DATASET EXTRACT:
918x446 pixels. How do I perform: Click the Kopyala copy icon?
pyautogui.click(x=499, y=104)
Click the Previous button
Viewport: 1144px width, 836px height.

...

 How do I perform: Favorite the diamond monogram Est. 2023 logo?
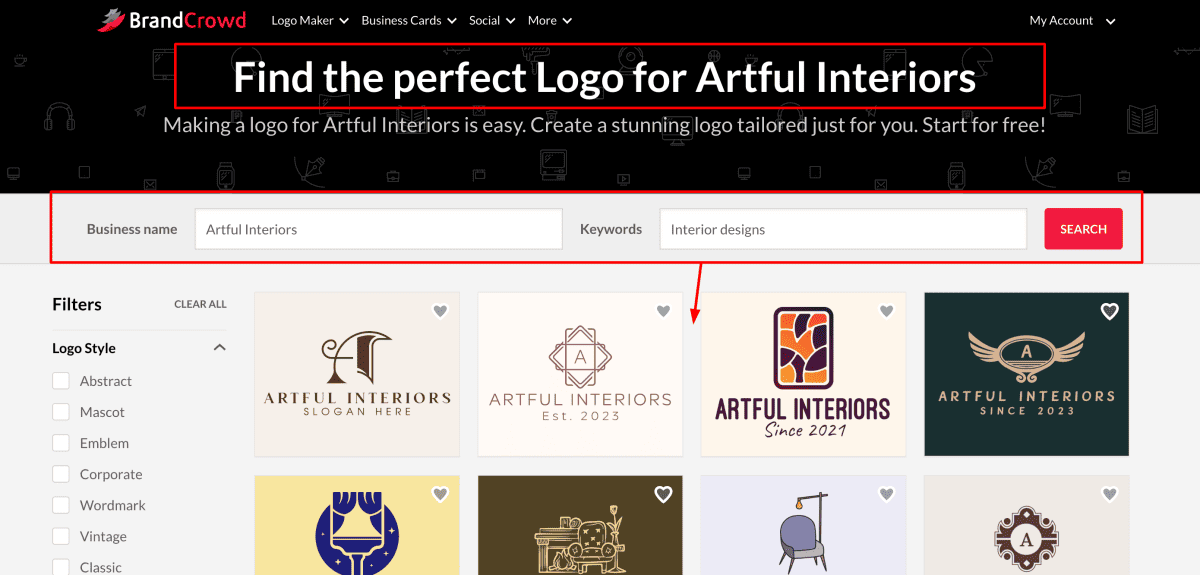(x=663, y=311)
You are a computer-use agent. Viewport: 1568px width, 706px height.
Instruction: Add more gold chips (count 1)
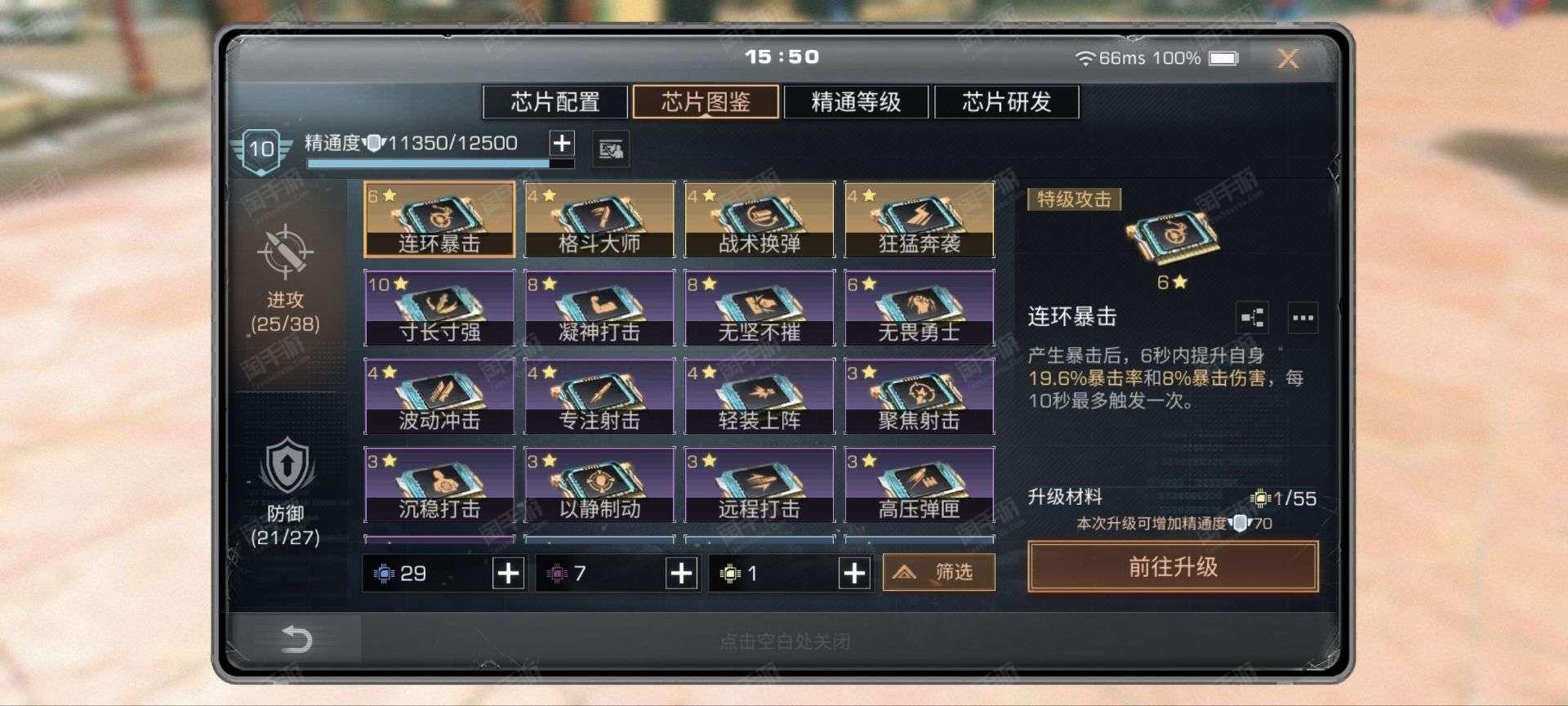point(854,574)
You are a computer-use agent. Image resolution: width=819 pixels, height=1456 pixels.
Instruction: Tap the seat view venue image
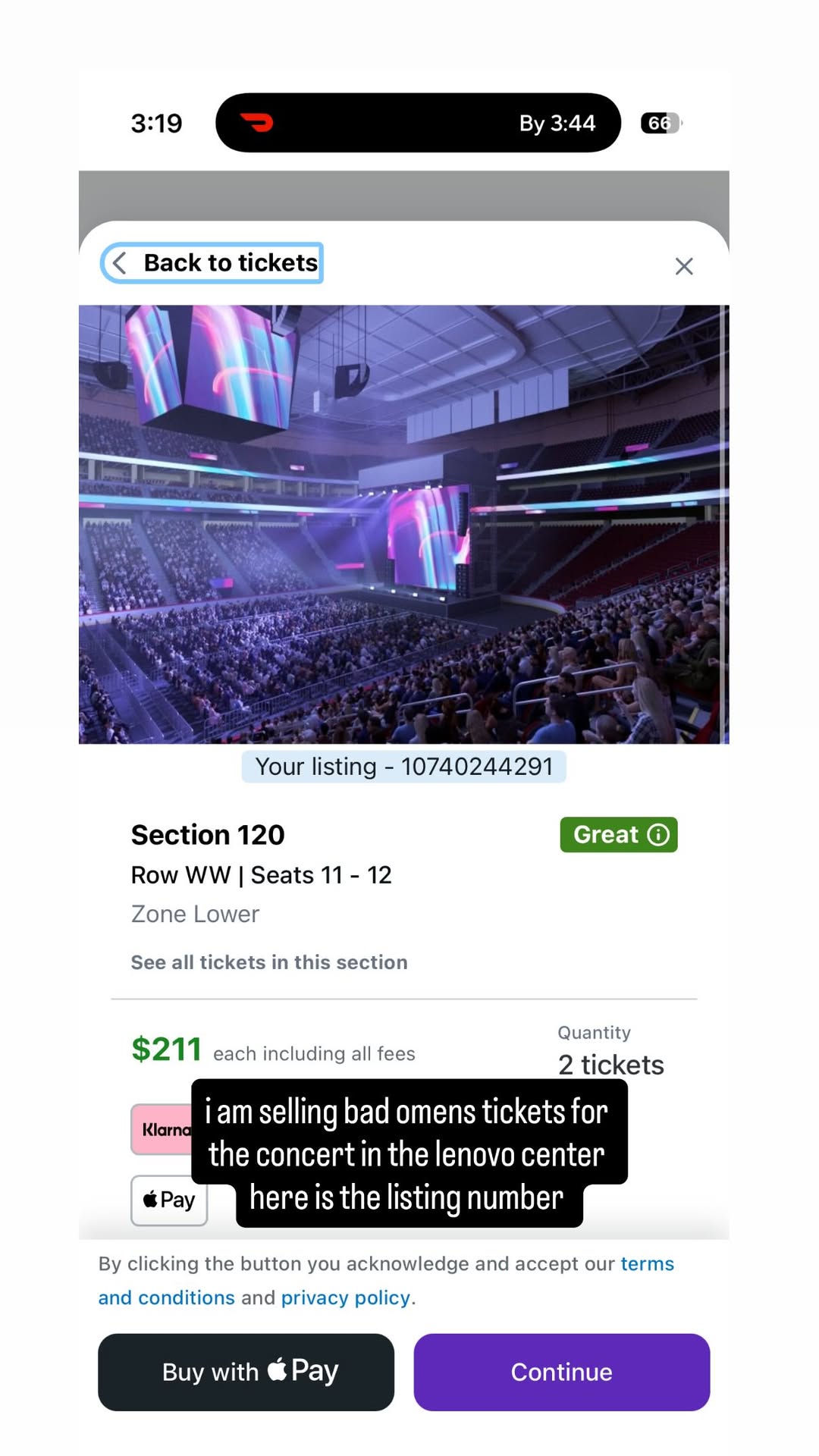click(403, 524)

AIM OF THE EXERCISE: Please give back exactly the lines of this listing beginning at the line with "918x446 pixels. How" and ending with the line with "Viewport: 1144px width, 836px height.", both included, and nothing else.

TASK SOLUTION:
918x446 pixels. How do I perform: Click the Kopyala copy icon?
pyautogui.click(x=499, y=104)
Click the Previous button
Viewport: 1144px width, 836px height.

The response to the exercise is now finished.